三菱地所「サークルズリボン」 リノベオフィス始動 シリーズ化、まずは東京と大阪で
住宅新報 2026年7月7日 号 4面

「サークルズリボン大崎」の外観イメージ
三菱地所は6月30日、既存建物を活用したリノベーションオフィスの新シリーズとして「サークルズリボン」を立ち上げ、リノベーションオフィス事業を本格展開すると発表した。シリーズ第1号物件として「大崎」(東京都品川区、27年3月工事完了予定)、第2号物件として「心斎橋」(大阪市中央区、27年半ば工事完了予定)を計画している。近年、建築費の高騰や工事期間の長期化、人口減少、環境負荷の低減などを背景に、都市における不動産ストックの活用促進の重要性が増している。同シリーズでは、既存建物の活用により新築に比べ低コスト・短工期でデザイン性と快適性を備えたオフィスを供給する。

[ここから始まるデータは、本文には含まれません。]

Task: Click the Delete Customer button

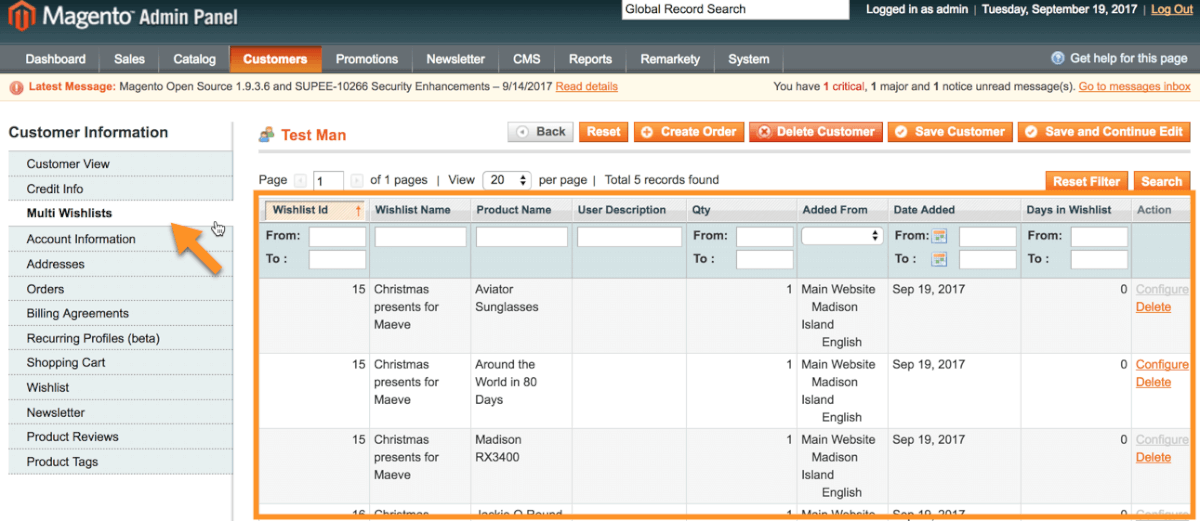Action: point(815,132)
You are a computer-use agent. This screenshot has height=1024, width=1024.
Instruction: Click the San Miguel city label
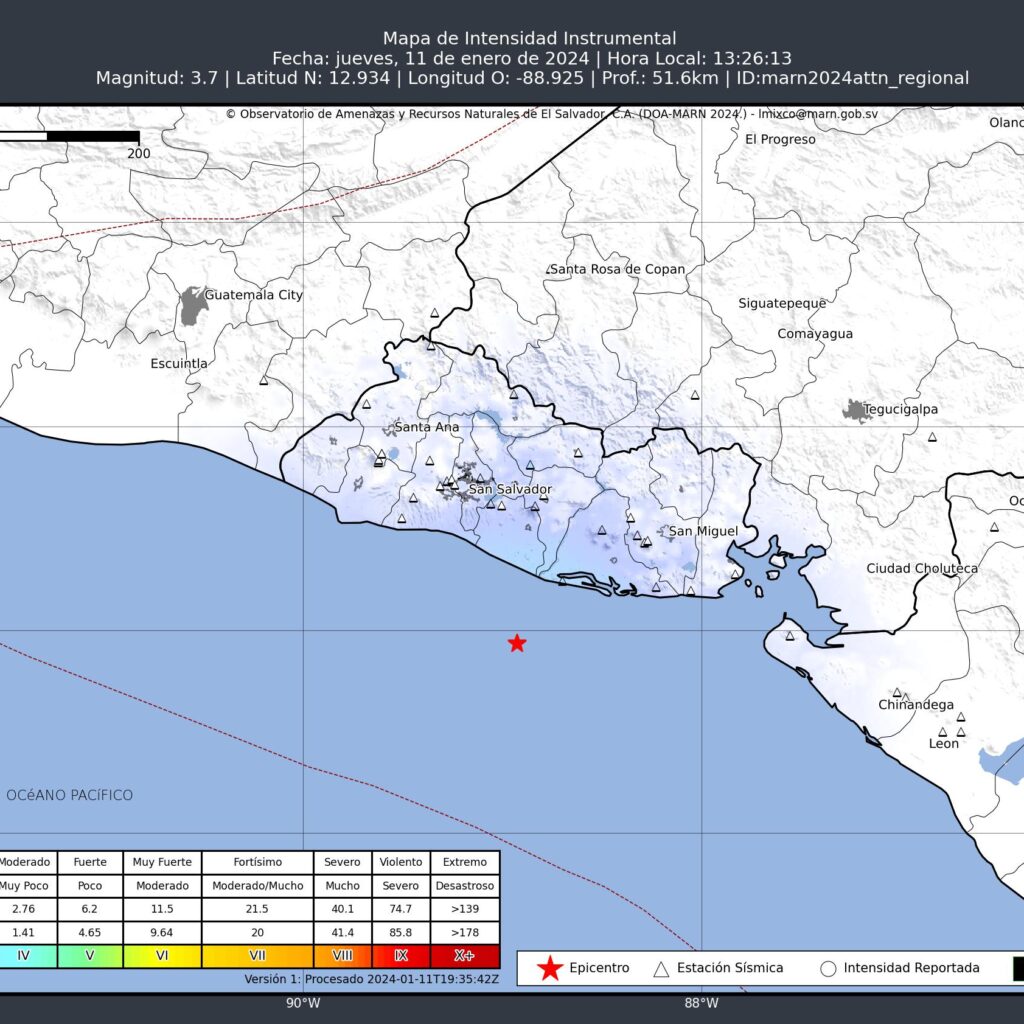(x=703, y=531)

同社は19年からシェアオフィスなどが手狭になった成長企業向けに「サークルズ」シリーズとしてコンパクトオフィスの開発・賃貸事業を展開し、24年にはより大きなフロア面積を備えオフィス仕様や環境性能を拡充した「サークルズプラス」シリーズを立ち上げ、これまでに両シリーズで計28棟を供給している。

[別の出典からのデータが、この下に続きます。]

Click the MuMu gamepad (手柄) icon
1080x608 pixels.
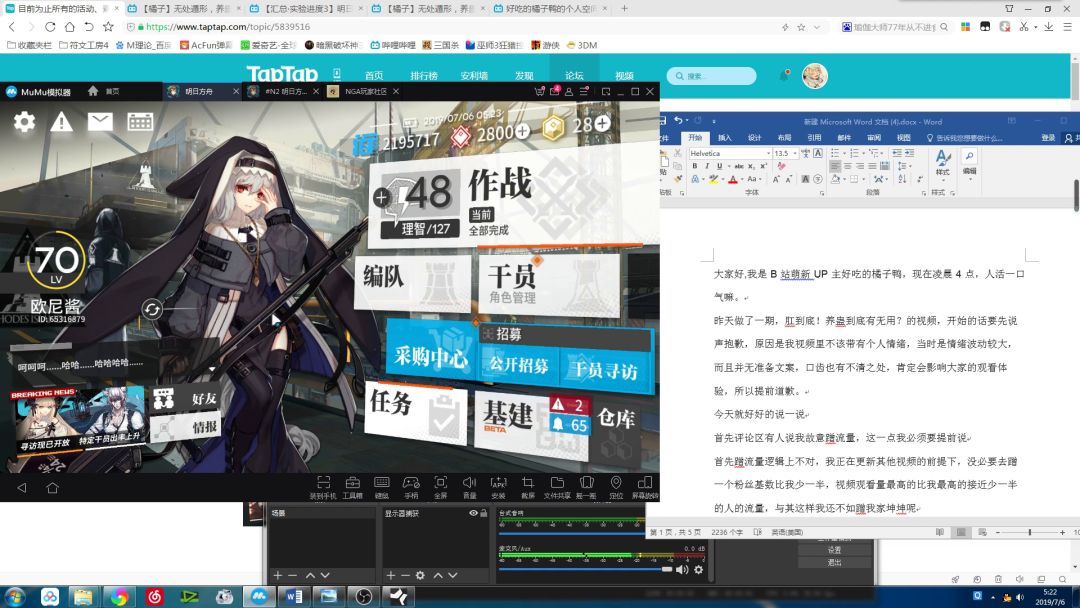pyautogui.click(x=411, y=484)
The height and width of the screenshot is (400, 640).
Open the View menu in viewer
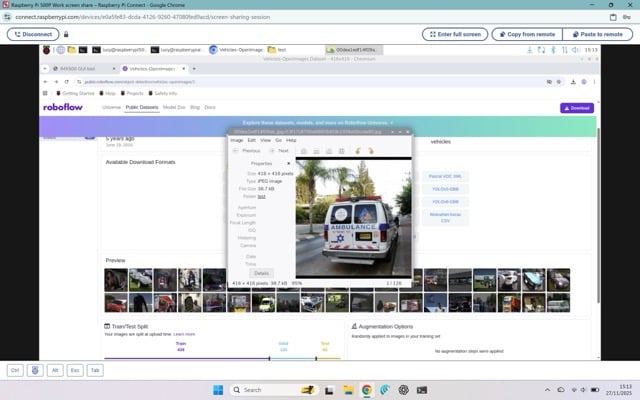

「大崎」はJR線の大崎駅から徒歩6分の立地にある築37年のオフィスビル。地上9階地下2階建て(延べ床面積4416m2)同社が取得し、マルチテナント型の賃貸オフィスとしてリノベーションする。特徴的なエントランスの床の御影石はそのまま活用。地下駐車場の未利用空間はテナント共用ラウンジへと転用する。1、8、9階はセットアップフロアへと整備し、中でも8階は既存の日本庭園風テラスを生かした専用庭付きとする予定だ。